Most digital cameras allow users to capture and analyze image information from the same sensor as used for image recording in real-time. Using this information for exposure and focus determination inherently eliminates most alignment and calibration issues, while simultaneously eliminating the cost of secondary metering sensors.

=== White balance ===
Film typically assumes using separate films to account for white balance of scene (typically in two variants: for sunlight or tungsten lamps), or usage of filters. Many film cameras had a dial to help user keep track of type of film that was loaded in the camera.

=== Dynamic range ===
Dynamic range is a significant factor in the quality of both the digital and emulsion images. Both film and digital sensors exhibit non-linear responses to the amount of light, and at the edges of the dynamic range, close to underexposure and overexposure the media will exhibit particularly non-linear responses. The non-linear dynamic response or saturation qualities of emulsion film are often considered a desirable effect by photographers, and the distortion of colour, contrast and brightness varies considerably between film stocks. There is a continuous but relatively limited range of colour levels on emulsion film, whereas a digital sensor stores integer numbers, producing a wide range of discrete levels of colours. Banding may be visible in the unusual case that it is not obscured by noise, and detail may be lost, particularly in shadow and highlight areas.

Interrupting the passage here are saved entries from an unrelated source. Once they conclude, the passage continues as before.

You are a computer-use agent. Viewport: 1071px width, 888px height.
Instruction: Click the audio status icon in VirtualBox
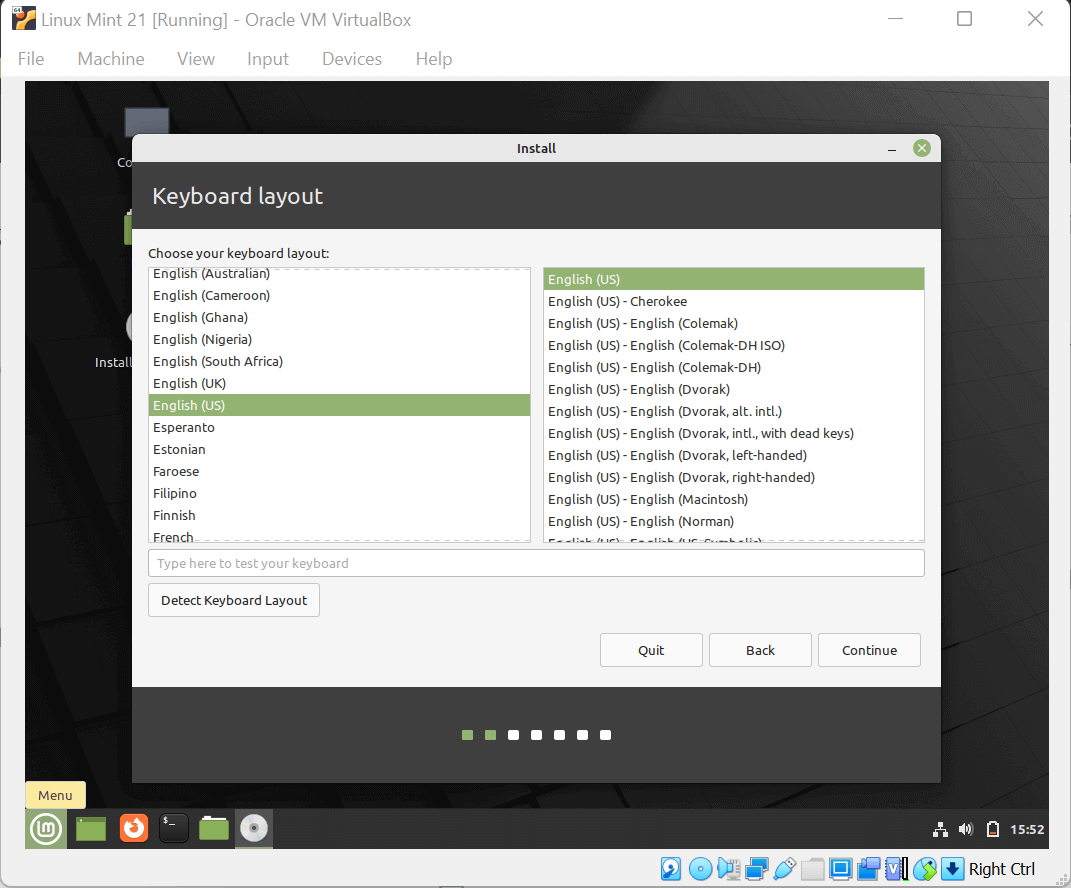pyautogui.click(x=728, y=868)
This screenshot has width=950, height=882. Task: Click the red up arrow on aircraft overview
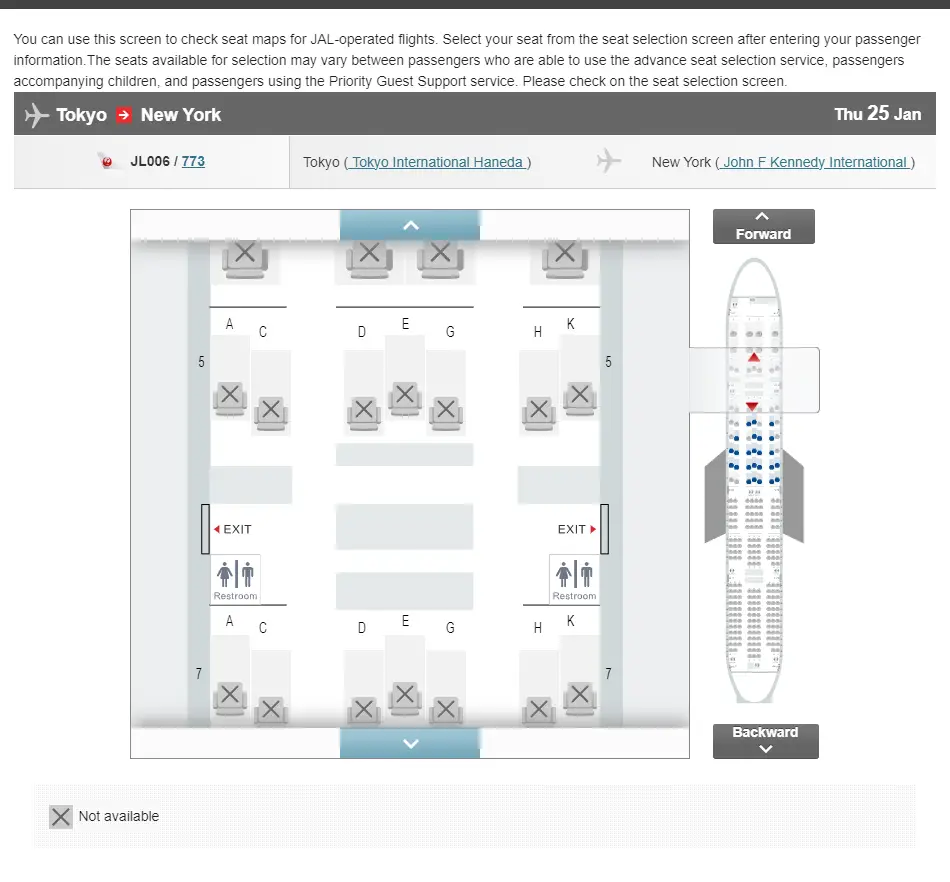754,357
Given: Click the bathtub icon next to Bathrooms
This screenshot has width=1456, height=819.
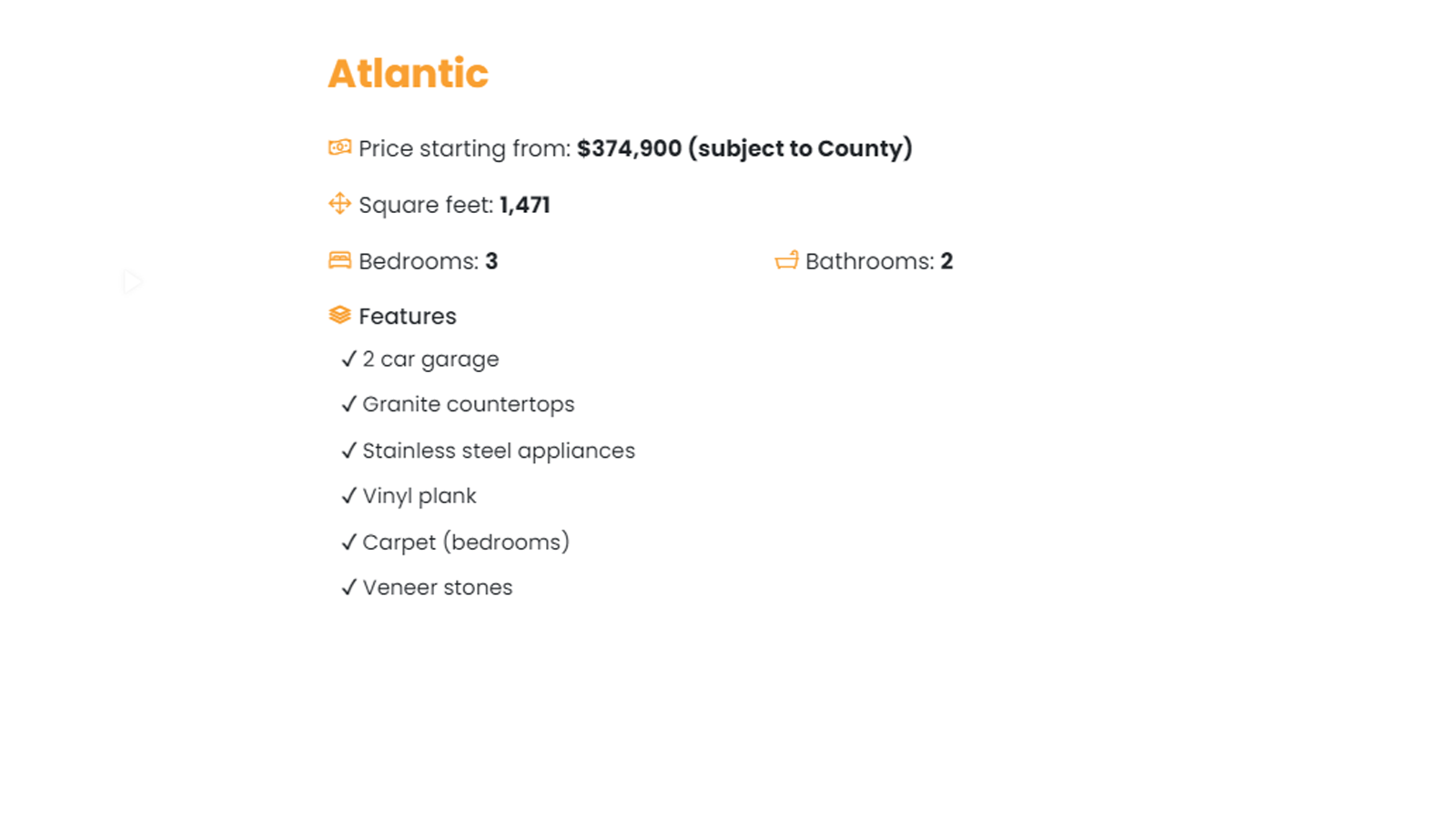Looking at the screenshot, I should 786,260.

Digital camera manufacturers have made consistent improvements in the dynamic range captured by their products, with modern cameras having over 14 stops of dynamic range. Some cameras have an automatic exposure bracketing mode, to be used in conjunction with high-dynamic-range imaging software. Analog output media also have more limited dynamic range they are able to display relative to pigment-based inkjet media.

=== Convenience and flexibility ===
Flexibility and convenience are among the reasons for the widespread adoption of digital cameras. With film cameras, a roll is usually completely exposed before being processed. When the film is returned, it is possible to see the photograph, but most digital cameras incorporate a liquid crystal display that allows the image to be viewed immediately after capture. The photographer may delete undesired or unnecessary photographs, or reshoot the image if required. A user who wants prints can quickly and easily print just the required photographs.

Photographic film is made with specific characteristics of colour temperature and sensitivity (ISO). Lighting conditions often require characteristics different from those of the film specifications, requiring the use of filters or corrections in processing. Digital photography allows colour temperature and sensitivity to be adjusted at each shot, either manually or automatically.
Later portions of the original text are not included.